AlphaLISA immunoassay data can be fit to either a linear curve (using just the linear portion of your data) or a dose-response curve. A dose response curve (or sigmoidal or 4PL curve) is typically used to process AlphaLISA immunoassay data in order to take advantage of the full dynamic range of the assay. These types of curves can be fit using standard statistical software, such as GraphPad Prism® or Microsoft® Excel® with Solver plug-in. For dose-response curves, 1/Y2 weighting should be used for curve fitting. After fitting a standard curve, you can interpolate the concentration of analyte for your unknowns.

Figure 1. Standard curve for an AlphaLISA TNFα assay. The standard curve was run in AlphaLISA Immunoassay Buffer for these experiments. The data were fit in GraphPad Prism® using a dose-response curve.
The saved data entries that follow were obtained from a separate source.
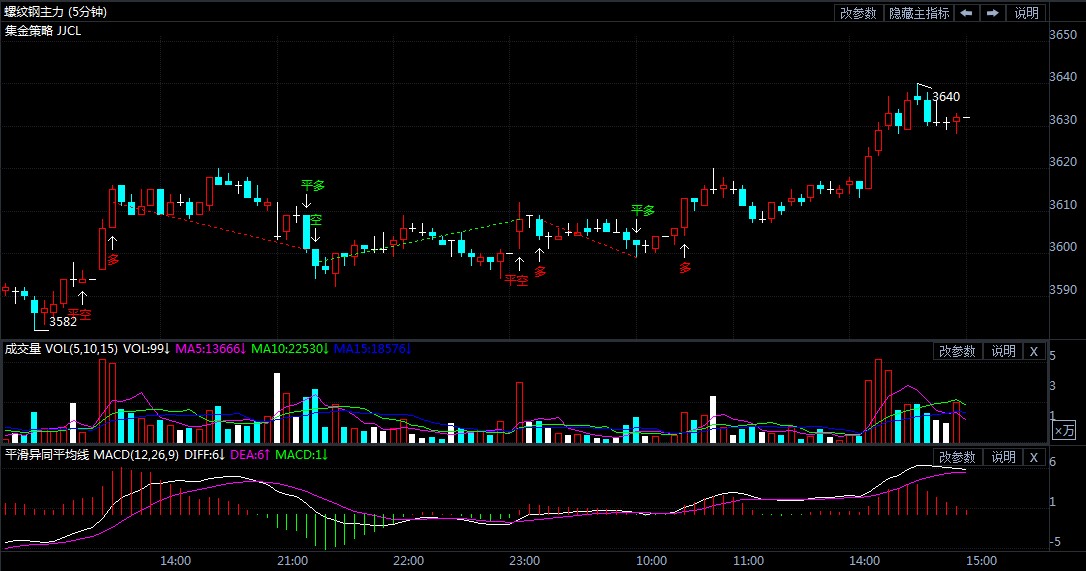
Task: Click the 3640 high price marker
Action: pos(946,97)
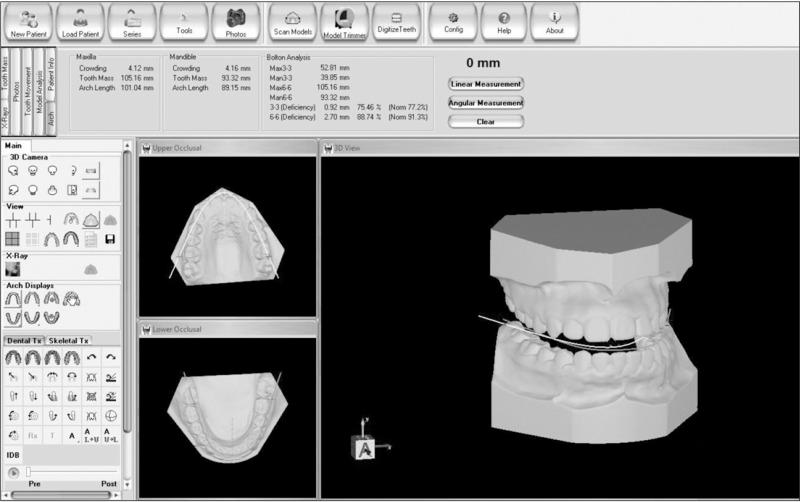This screenshot has width=800, height=502.
Task: Click the Linear Measurement button
Action: tap(486, 84)
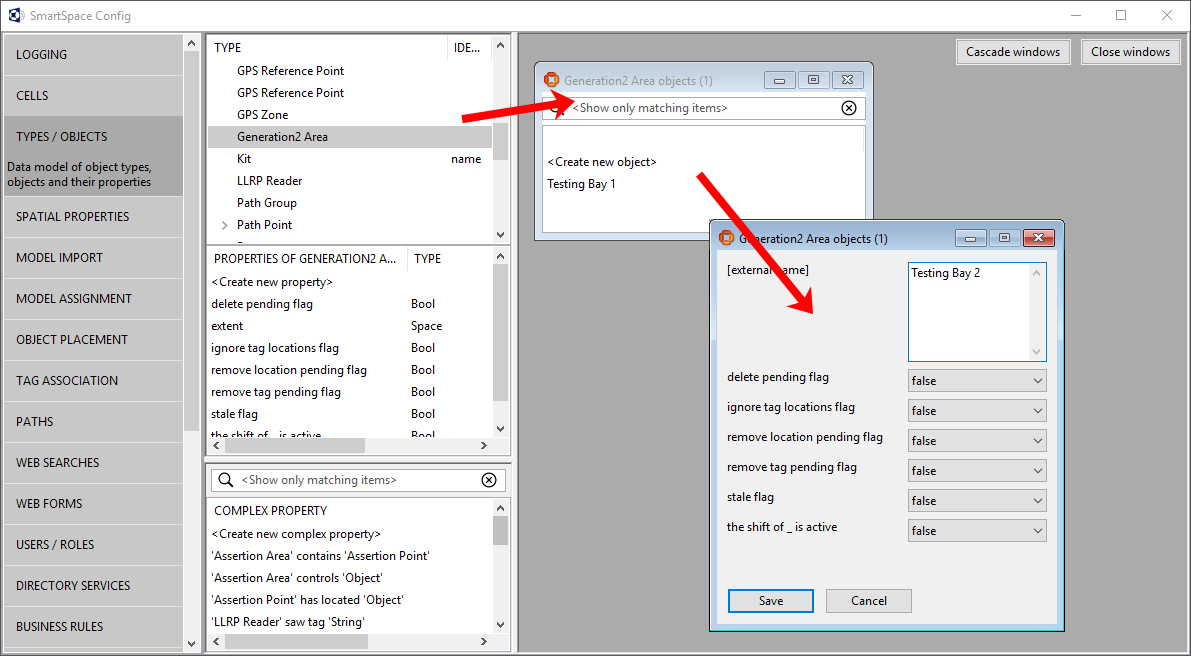Image resolution: width=1191 pixels, height=656 pixels.
Task: Click the Save button
Action: click(x=770, y=601)
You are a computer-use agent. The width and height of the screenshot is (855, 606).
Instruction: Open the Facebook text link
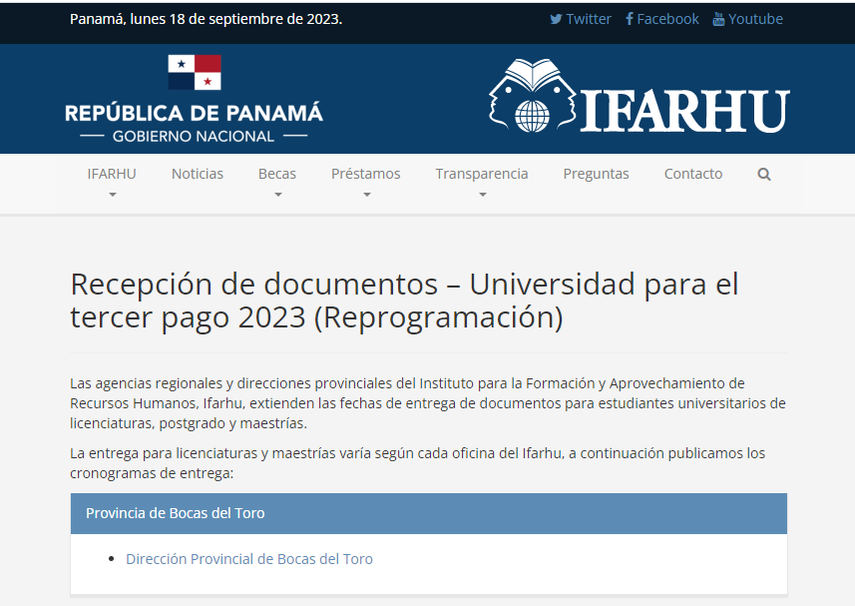point(668,19)
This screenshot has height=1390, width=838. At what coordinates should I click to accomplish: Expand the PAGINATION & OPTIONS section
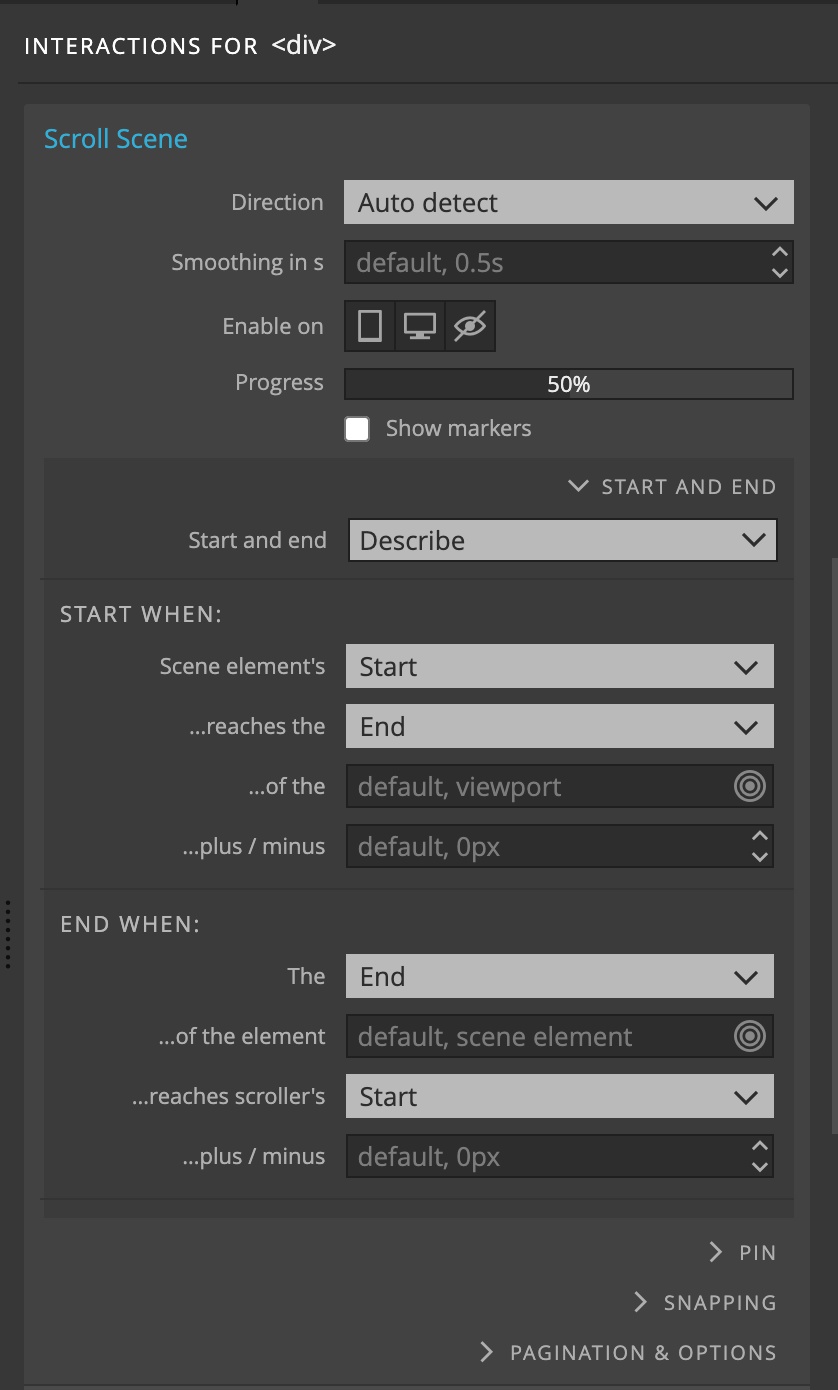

Is there any special reason for the 1/Y2 weighting? Data weighting is required because errors are not the same across the curve. If the error was coming mainly from the instrument (e.g. +/- 1,000 counts everywhere), the weighting wouldn’t be required. At the bottom of the curve, values would be 1,000 +/- 1,000 and at the top of the curve, values would be 1,000,000 +/- 1,000. But the error is more a percentage of the signal and is due to sample handling and experimental variation (e.g. X +/- 5%, i.e. 1,000 +/- 50 and 1,000,000 +/- 50,000). In this case, data weighting is recommended. 

A residual plot is a good method to determine if the fit is a good one (including data weighting). Residuals are the distance between the curve (fit) and the experimental values. In theory, the residuals should distribute equally around the mid-point, with equal errors. If they are not at one end of the residual plot, it means the fit is not ideal. For example, see below two curves and the statistical residual plots without and with 1/Y2 for the same set of data.
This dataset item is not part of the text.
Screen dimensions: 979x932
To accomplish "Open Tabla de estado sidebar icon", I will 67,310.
Figure 2. AlphaLISA immunoassay data analysis without weighting.

Figure 3. AlphaLISA immunoassay data analysis with weighting.


The hook effect

If your standard curve begins to decrease at the higher concentrations of analyte tested (see Fig. 4), you may be seeing a “hook effect”. The hook effect occurs when you have saturated your beads with analyte. Excess analyte disrupts associations between Donor and Acceptor beads beyond the hook point.

Figure 4. The hook effect. The top graph shows data for an AlphaLISA immunoassay. The signal increases with increasing concentrations of analyte, until you reach the hook point. At this point, the signal begins to decrease with increasing concentrations of analyte. The illustration underneath shows how increasing concentrations of analyte can disrupt interactions between Donor and Acceptor bead when the system is saturated.

If you see a hook effect, simply omit the standards with concentrations beyond the hook point from your data before fitting your standard curve.


Calculating sensitivity (lower detection limit)

Using your standard curve, you can calculate the sensitivity (lower detection limit, LDL) for your assay using the following equation:

LDL = mean (zeroes) + 3 SD

The lower detection limit (LDL or LLD) is equivalent to the concentration interpolated from a signal corresponding to the mean of your “zero analyte” signals + 3 standard deviations.

Figure 5. Calculation of mean (zeroes) + 3 SD. The signal from samples corresponding to 0 ng/mL analyte is recorded. The mean (in this case, 280.5) and standard deviation (in this case, 33.15332) are calculated. The value corresponding to the mean plus three standard deviations is calculated (in this case, 379.96). This value (379.96) is used as an "unknown". The concentration of analyte corresponding to this signal is then interpolated from the standard curve (not shown). Calculations in figure were performed using Microsoft® Excel®.